Donna pulled her legs into arches at the knees and propped herself on her elbows. A wave of dizziness turned the wall of Beard’s General into a Vaseline smear for a second, but it dissipated quickly. She sat up and propped her forehead on the fingertips of her left hand. Her bandaged right one rested in her lap.
“I think I’ll be okay,” she replied. It was a struggle to talk over Theo’s police siren-like wails. “I don’t know what happened. The last thing I remember was Peter and Mark—”

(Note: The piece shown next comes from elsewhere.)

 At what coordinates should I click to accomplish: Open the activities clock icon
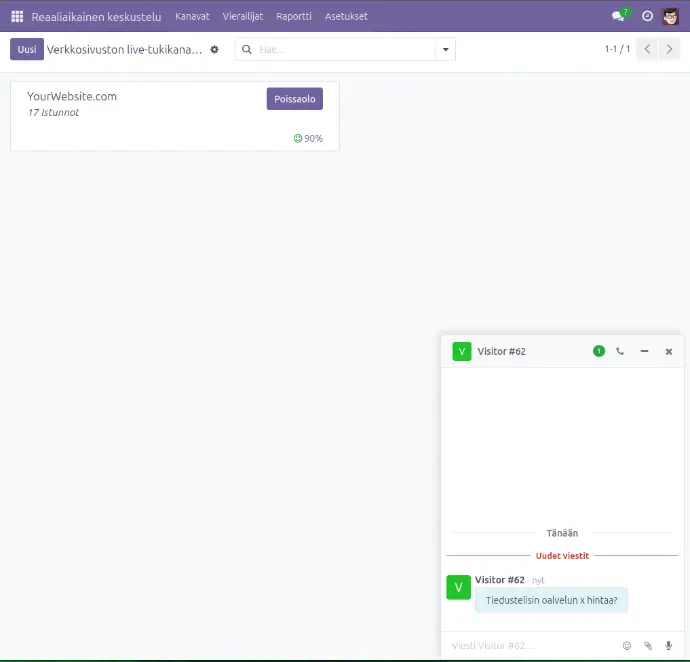pos(647,16)
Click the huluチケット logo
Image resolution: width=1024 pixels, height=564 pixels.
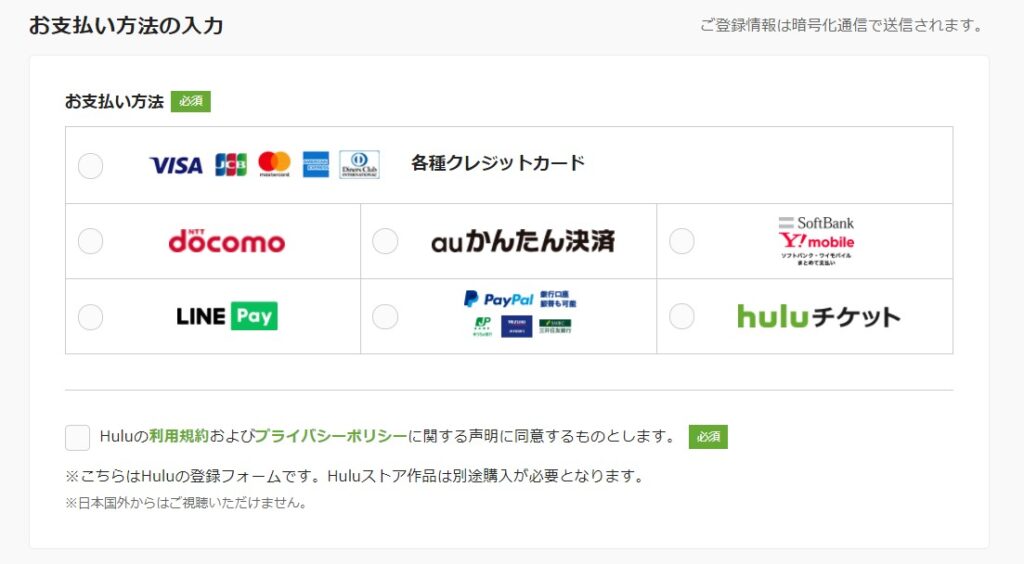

She glanced around the room. Peter Mayberry and the stranger they all thought of as Marilyn stood together beside a mop bucket. Jerry and Eli leaned against the wall of shelves opposite them, staring. Just staring at Marilyn, mouths hanging stupidly half-open. “Wait, where’s Mark?”
Kathy smiled at her piteously. “There’s no Mark here,” she said. “You went down hard. It’s got you confused. You’re in my store. It’s been raining for hours, and the bridge is washed out. We’re kind of sitting ducks until the weather passes and the water recedes. Or until some kind soul brings a boat for us. We need to get this baby fed.” She passed Theo to Donna and then waited expectantly. After an awkward few seconds of silence, “Do you need me to get you something to cover up with? A blanket?”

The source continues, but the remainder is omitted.